One of the main weaknesses of our system is the limited range of hardware devices that it supports. Currently, only NDI 3D tracking systems are supported and US is acquired through a video capture card without a possibility to acquire RF signal. Another limitation of the platform is the absence of a formal testing system. After having run for several hundred hours over consecutive OR visits without a crash, IBIS can now be considered stable. However, formal tests that run automatically every time a change is made to the code are still required to insure ongoing stability. Both of these limitations are part of the motivation to release the code as open source. A single laboratory does not have the resources to develop and maintain a complex testing infrastructure and support a wide range of hardware devices on its own. We hope that the availability of the code will bring more contributors and increase the flexibility and stability of the platform.

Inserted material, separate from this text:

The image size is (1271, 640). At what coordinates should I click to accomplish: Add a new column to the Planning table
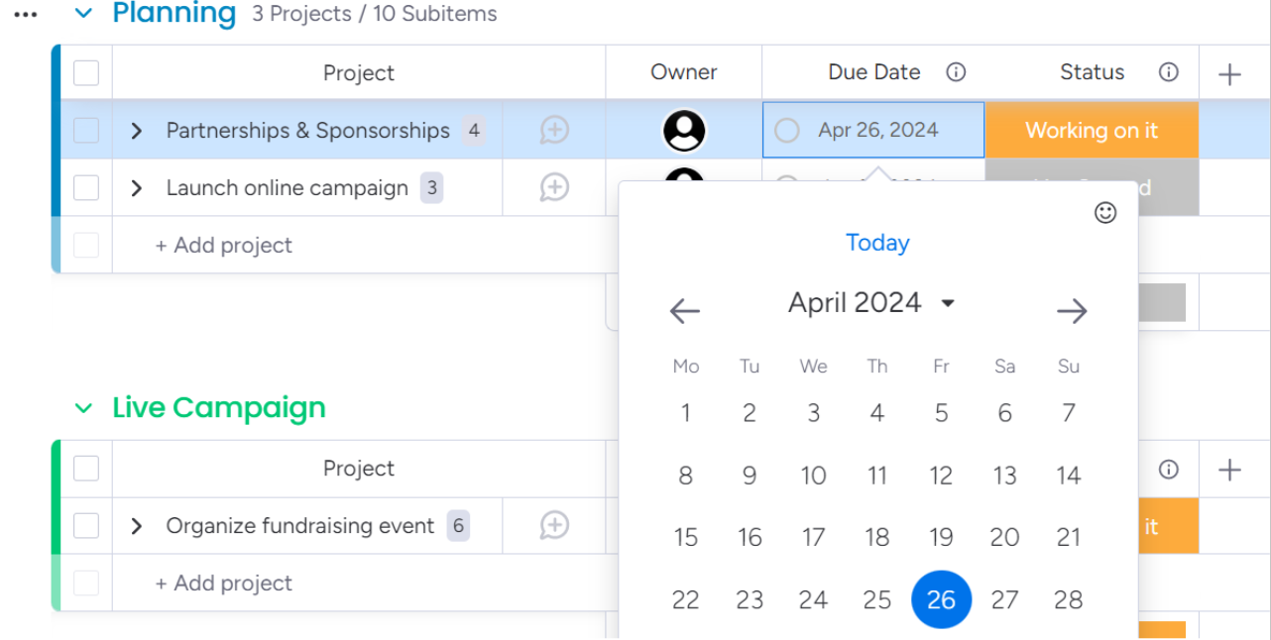point(1229,72)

An important challenge for the IGI research community is to share an increasing amount of code while maintaining a sufficient level of diversity and solutions for researchers working at the different levels of integration described in this paper. It is not yet clear how this integration will happen; however, the release of the IBIS platform as open-source software simultaneously with the publication of this paper is an essential step to advance this integration. With this release, all systems that are part of the Image-Guided Systems Inter Operability (IGSIO)Footnote 3 initiative are now open source, which will facilitate code sharing and standardization.

Future work

Future development of the IBIS platform will focus more on the features that distinguish it from other platforms such as innovative AR visualization and the combination of AR and iUS and less on basic technical aspects of IGI systems such as interfacing with new hardware and software platforms. To achieve this, we will adopt the OpenIGTLink communication protocol as well as the meta-protocol that will result from the IGSIO initiative. By allowing all types of relevant data to easily flow between different open-source platforms, these protocols will allow developers of IBIS to stop maintaining certain technical parts of the code and rely on modules already implemented in other platforms. For example, in the near future, we will replace IBIS’ hardware module that handles optical tracking and video capture with the Plus Toolkit that supports a much wider range of devices and is maintained by a large community. In the long term, more functionality could similarly be offloaded to common platforms that already implement them and thus allow IBIS developers to focus on the most innovative aspects of their software.

From a user’s point of view, the IBIS platform will start to be employed for long-term clinical studies. Development of innovative techniques will take place mostly in new plugins, while existing validated and evaluated components will form the basis of a stable system that will demonstrate the value of iUS and AR on the outcome for patient and thus lead to a wider adoption of those techniques.